SHM board member Eric Siegal, MD, SFHM, wasn’t surprised by the findings in a new report in the Journal of General Internal Medicine that found medical interns spent just 12% of their time in direct patient care and a whopping 40% of their time using computers.
“There certainly are advantages to electronic health records (EHRs), but one of the clear consequences is that it’s impossible to function in the hospital without spending a lot of time in front of a computer screen. EHRs have turned physicians into secretaries,” says Dr. Siegal, medical director of critical-care medicine at Aurora St. Luke’s Medical Center in Milwaukee. “Work that we used to hand off to a unit clerk or to somebody else to do has now dropped into our laps.”
Dr. Siegal and two of the authors of “In the Wake of the 2003 and 2011 Duty Hours Regulations, How do Internal Medicine Interns Spend Their Time?” agree that the growing EHR presence means that hospitalists and other internists spend a significant amount of time on data input and management, potentially at the cost of other activities. The observational study, which tracked general medicine inpatient ward rotations at Johns Hopkins School of Medicine and the University of Maryland, both in Baltimore, found that interns spent 64% of their time in indirect patient care, 15% in educational activities, and 9% in miscellaneous activities.
“We’ve created the perfect system to give us these results,” says John Hopkins hospitalist and senior author Leonard Feldman, MD, FACP, FAAP, SFHM. “We need to place a value judgment as a medical community on whether these results are what we want our training programs to look like.”
Dr. Feldman says EHRs need to be more efficient than current iterations, which focus more on data collection.
“I have been remarkably unimpressed with how many EMRs organize data and how surprisingly difficult it is for us to efficiently glean and prioritize information that we need to make decisions,” Dr. Siegal adds.
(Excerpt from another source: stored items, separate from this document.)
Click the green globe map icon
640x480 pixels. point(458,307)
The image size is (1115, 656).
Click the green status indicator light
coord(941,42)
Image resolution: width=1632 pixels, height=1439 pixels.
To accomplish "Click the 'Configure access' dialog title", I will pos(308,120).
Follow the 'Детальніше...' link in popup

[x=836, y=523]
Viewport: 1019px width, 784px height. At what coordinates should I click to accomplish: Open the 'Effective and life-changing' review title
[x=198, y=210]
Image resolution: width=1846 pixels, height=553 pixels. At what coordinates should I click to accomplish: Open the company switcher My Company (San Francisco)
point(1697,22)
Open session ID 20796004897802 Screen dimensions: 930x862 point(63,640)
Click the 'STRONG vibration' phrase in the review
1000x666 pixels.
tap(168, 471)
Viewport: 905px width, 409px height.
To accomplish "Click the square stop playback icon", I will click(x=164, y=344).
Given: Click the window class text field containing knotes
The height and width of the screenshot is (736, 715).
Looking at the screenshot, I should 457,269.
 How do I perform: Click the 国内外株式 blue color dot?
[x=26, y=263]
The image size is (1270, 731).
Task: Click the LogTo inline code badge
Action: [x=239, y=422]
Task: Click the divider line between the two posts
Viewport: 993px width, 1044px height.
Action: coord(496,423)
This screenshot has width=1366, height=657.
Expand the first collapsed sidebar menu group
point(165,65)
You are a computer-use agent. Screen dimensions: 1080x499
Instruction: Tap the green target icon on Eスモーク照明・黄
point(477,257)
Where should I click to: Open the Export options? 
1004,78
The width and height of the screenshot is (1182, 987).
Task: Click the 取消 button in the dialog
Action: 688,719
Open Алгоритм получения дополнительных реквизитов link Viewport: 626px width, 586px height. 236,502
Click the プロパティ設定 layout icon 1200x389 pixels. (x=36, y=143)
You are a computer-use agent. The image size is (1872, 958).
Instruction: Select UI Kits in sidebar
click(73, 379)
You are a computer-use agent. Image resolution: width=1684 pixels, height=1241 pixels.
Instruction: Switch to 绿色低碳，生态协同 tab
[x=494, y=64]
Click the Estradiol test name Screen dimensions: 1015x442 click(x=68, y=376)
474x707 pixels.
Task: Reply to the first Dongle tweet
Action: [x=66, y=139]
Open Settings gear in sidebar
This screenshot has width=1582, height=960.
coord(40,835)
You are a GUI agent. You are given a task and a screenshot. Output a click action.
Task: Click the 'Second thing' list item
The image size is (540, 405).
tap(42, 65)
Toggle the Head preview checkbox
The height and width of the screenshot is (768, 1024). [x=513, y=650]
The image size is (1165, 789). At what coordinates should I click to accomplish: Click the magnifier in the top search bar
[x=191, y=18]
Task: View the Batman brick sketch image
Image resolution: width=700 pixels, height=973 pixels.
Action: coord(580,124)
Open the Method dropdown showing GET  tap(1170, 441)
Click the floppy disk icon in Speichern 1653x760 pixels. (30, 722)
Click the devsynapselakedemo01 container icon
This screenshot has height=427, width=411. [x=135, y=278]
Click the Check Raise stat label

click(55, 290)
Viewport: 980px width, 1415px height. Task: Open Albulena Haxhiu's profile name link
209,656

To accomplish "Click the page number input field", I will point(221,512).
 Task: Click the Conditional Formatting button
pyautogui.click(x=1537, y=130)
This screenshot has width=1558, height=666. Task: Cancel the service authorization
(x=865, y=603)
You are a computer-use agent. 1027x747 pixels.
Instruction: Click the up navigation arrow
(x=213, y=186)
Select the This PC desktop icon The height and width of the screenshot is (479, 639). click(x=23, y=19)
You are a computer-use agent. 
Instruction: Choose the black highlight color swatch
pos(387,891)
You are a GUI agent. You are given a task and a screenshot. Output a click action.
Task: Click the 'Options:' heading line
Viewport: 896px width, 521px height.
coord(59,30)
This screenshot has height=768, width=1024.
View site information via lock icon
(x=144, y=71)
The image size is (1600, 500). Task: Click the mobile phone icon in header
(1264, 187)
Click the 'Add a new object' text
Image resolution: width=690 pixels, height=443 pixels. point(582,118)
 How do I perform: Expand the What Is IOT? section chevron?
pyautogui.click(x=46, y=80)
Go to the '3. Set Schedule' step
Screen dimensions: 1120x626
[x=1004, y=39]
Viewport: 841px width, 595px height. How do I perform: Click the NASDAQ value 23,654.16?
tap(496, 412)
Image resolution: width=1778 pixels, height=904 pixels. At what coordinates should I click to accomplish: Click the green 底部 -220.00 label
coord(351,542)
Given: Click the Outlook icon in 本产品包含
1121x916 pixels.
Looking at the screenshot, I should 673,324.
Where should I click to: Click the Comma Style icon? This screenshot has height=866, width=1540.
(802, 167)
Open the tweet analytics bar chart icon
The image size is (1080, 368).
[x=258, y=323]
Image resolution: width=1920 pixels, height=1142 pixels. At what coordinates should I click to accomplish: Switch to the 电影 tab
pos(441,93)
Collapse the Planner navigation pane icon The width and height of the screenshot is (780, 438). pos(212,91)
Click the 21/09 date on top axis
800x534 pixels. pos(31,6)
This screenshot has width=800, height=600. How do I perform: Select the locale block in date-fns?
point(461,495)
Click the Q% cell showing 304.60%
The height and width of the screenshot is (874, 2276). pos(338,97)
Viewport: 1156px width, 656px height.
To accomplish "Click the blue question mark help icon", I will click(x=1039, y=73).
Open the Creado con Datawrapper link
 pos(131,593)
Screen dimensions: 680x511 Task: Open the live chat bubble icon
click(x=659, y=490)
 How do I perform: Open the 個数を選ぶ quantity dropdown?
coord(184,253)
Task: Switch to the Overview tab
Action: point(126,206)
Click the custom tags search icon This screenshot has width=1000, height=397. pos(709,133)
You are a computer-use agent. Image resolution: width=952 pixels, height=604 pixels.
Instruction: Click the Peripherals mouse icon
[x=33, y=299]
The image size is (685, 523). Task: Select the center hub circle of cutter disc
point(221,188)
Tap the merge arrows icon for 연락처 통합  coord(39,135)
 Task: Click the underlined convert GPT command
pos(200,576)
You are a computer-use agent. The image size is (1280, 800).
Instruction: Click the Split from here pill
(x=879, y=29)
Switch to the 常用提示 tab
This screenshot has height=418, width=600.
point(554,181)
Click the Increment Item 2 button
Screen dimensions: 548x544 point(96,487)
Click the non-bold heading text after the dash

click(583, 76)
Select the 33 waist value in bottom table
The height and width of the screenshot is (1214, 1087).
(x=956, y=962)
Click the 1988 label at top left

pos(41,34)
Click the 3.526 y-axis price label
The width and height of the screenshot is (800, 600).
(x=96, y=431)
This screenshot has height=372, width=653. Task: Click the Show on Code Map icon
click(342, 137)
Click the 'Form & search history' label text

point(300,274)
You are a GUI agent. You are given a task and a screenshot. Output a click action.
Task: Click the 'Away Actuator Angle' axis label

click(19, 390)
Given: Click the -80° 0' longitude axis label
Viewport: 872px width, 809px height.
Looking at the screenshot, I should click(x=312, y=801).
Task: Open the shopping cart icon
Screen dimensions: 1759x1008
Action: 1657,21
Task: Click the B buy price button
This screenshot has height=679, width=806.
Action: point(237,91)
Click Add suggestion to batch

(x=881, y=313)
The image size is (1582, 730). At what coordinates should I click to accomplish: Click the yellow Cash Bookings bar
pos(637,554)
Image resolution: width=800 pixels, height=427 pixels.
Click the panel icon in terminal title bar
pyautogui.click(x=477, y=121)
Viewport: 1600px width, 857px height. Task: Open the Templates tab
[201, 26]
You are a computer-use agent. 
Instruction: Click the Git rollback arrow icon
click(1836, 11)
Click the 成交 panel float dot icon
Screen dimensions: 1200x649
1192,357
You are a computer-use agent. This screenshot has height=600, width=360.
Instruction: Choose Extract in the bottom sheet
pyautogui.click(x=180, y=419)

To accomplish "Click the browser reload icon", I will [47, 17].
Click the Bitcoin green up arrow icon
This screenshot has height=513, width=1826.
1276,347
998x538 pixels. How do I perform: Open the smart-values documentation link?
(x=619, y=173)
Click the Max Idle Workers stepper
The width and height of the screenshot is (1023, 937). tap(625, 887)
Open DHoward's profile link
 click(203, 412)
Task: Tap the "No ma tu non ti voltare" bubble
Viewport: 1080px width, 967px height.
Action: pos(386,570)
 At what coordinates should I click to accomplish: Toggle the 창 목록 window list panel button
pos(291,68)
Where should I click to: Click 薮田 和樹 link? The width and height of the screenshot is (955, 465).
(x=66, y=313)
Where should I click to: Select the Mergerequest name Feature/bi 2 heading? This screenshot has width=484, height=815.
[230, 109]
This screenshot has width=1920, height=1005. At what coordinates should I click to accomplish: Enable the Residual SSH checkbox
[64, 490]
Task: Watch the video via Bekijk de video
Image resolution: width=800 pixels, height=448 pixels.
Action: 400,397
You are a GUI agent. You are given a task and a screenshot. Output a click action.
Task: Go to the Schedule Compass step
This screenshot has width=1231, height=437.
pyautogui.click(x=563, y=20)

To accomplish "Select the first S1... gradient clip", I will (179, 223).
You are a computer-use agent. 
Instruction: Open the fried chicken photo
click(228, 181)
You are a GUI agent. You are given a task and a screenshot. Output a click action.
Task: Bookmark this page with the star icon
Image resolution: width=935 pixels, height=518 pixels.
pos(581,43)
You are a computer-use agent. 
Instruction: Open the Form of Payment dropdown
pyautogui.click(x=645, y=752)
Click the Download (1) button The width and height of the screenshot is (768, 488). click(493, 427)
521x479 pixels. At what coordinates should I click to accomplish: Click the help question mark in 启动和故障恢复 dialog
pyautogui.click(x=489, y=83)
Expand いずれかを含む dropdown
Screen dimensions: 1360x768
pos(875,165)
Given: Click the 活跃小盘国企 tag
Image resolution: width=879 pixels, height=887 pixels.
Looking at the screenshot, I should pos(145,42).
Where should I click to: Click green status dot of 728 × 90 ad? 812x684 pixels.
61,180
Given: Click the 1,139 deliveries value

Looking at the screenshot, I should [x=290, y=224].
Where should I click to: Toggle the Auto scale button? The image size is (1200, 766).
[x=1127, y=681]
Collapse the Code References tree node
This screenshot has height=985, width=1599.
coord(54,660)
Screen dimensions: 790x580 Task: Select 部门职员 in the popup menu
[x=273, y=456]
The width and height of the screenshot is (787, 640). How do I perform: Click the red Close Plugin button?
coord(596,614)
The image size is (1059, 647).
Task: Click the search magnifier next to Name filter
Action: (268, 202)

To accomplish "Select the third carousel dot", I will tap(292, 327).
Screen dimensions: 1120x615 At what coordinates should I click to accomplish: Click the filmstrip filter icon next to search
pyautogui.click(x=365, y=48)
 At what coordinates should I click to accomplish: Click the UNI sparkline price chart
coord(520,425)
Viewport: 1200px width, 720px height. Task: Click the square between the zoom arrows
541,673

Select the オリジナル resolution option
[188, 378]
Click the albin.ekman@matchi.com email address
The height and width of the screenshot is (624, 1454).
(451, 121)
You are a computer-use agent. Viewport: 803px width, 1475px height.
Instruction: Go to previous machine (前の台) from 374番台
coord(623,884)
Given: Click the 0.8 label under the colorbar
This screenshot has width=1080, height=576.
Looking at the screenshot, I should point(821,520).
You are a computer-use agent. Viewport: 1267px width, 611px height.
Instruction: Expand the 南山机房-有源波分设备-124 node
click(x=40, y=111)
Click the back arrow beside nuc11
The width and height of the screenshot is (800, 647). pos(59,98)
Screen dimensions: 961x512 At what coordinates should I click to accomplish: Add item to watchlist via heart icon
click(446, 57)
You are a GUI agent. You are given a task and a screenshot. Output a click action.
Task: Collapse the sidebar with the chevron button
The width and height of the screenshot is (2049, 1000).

Study lead author Lauren Block, MD, also of Johns Hopkins, says increased efficiency with EHRs is just one pathway to more direct patient care. Another is focusing on improving how physicians interact with the patients. She says teaching medical interns how to make the most of the time they have with patients—including digital interactions—is the next step toward improving the patient experience.
“It’s not just the quantity of time, it’s the quality of time,” Dr. Block says. “Medical education has to find a way to address that and make sure that all the various modes of communication we use with patients are done well, and done in a manner that’s safe, respects patients’ privacy, and meets patient needs.”